Well, I let that go. If, as I suspected, Ned Tryon was always as drunk as a hoedown fiddler, no wonder he was aging so fast.
Lila took my silence as agreement because she glanced up at the darkening sky and said: “He’ll be all right when we get to the new place. There’s still time to put in a crop.”
“Maybe so,” I muttered, not wanting to pursue the matter further. Then, more brusquely than I intended:
“I’m going to check out the cabin. Bring the wagon down, but be careful. The slope is slippery from the rain.”
Without waiting for a reply I swung the black around and headed back down the hill.
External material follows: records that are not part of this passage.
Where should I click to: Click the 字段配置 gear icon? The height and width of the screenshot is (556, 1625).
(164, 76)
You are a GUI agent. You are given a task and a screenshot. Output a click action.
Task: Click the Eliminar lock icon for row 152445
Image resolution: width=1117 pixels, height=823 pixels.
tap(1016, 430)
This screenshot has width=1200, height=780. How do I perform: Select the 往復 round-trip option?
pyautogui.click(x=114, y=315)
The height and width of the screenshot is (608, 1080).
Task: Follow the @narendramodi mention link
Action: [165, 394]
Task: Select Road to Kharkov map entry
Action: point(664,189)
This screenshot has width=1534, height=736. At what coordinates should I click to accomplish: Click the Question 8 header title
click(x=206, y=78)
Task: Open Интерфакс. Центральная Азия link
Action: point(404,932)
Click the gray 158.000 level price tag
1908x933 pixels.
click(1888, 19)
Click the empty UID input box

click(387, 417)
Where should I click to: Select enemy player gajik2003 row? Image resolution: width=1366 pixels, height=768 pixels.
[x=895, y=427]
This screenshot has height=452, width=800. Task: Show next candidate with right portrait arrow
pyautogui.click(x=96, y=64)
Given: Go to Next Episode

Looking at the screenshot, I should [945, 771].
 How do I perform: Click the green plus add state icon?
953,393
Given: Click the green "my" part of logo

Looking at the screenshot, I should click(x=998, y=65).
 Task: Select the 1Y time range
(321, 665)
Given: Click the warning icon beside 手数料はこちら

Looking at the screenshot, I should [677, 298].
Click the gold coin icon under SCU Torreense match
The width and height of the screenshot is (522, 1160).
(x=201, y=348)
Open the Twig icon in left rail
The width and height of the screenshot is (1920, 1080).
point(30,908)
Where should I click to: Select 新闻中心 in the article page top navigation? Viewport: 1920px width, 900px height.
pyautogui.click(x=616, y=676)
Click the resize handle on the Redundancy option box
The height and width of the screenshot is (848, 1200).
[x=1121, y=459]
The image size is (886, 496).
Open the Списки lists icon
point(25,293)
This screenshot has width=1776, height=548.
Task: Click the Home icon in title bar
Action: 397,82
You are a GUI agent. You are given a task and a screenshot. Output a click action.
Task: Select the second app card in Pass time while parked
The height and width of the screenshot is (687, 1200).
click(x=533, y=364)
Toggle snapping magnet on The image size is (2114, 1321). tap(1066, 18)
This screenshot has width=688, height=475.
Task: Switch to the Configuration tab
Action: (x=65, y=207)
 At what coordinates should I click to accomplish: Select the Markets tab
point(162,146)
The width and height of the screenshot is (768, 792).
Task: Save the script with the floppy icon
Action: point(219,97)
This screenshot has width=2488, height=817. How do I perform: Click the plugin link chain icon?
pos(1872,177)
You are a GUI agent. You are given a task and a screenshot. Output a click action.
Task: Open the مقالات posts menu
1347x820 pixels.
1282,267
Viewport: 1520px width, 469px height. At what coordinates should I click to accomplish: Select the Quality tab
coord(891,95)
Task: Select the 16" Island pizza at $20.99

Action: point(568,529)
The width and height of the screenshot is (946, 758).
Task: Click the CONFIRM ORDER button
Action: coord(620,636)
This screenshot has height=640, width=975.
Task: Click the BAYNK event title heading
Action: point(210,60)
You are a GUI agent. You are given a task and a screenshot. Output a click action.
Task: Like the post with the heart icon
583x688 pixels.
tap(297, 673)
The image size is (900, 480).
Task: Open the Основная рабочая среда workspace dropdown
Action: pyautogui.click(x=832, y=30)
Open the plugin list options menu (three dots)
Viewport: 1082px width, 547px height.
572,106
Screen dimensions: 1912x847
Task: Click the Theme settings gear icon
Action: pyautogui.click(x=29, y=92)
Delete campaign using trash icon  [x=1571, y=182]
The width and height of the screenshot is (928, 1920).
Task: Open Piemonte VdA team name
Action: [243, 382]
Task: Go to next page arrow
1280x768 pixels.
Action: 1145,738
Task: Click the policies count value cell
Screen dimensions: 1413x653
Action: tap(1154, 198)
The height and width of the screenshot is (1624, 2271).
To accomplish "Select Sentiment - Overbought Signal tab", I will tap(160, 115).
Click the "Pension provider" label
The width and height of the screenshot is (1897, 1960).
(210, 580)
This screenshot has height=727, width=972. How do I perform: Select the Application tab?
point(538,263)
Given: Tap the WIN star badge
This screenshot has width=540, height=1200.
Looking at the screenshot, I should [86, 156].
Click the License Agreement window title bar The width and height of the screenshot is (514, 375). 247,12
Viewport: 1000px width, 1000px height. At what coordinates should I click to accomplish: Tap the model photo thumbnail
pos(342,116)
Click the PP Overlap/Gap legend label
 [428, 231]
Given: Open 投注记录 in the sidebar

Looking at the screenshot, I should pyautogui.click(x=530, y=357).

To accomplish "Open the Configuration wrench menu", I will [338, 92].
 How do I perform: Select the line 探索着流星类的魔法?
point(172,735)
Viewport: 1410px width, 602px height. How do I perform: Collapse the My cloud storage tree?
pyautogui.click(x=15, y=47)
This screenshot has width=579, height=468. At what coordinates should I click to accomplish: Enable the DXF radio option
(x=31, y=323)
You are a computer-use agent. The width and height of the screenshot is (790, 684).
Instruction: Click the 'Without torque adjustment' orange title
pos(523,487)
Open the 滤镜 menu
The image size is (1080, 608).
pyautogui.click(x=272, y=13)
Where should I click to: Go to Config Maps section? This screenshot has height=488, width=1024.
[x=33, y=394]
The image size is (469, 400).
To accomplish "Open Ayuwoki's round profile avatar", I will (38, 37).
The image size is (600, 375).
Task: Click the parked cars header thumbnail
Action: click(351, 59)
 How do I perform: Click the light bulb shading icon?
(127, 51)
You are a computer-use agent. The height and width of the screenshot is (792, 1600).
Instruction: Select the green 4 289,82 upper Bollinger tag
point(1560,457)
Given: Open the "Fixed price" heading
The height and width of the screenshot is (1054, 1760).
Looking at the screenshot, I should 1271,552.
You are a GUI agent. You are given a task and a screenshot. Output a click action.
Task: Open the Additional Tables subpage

My brief conversation with Lila had disturbed me deeply. Pinning all her hope for the future on her drunken father was bucking a cold deck. Ned was too far gone in drink and dreams to make it as a farmer. Changing locations would not change the man, and soon the two of them would be running again, leaving one defeat only to chase another.
I hadn’t been lying to her when I told her the thin soil of the Brazos country wasn’t good for farming. But that was something she’d have to find out for herself, and the thought saddened me.
I was just eighteen that spring, yet as I swung out of the saddle and stepped wearily toward the dugout, I felt years older than both Lila and her pa and, in a way I couldn’t fully understand, responsible for both of them.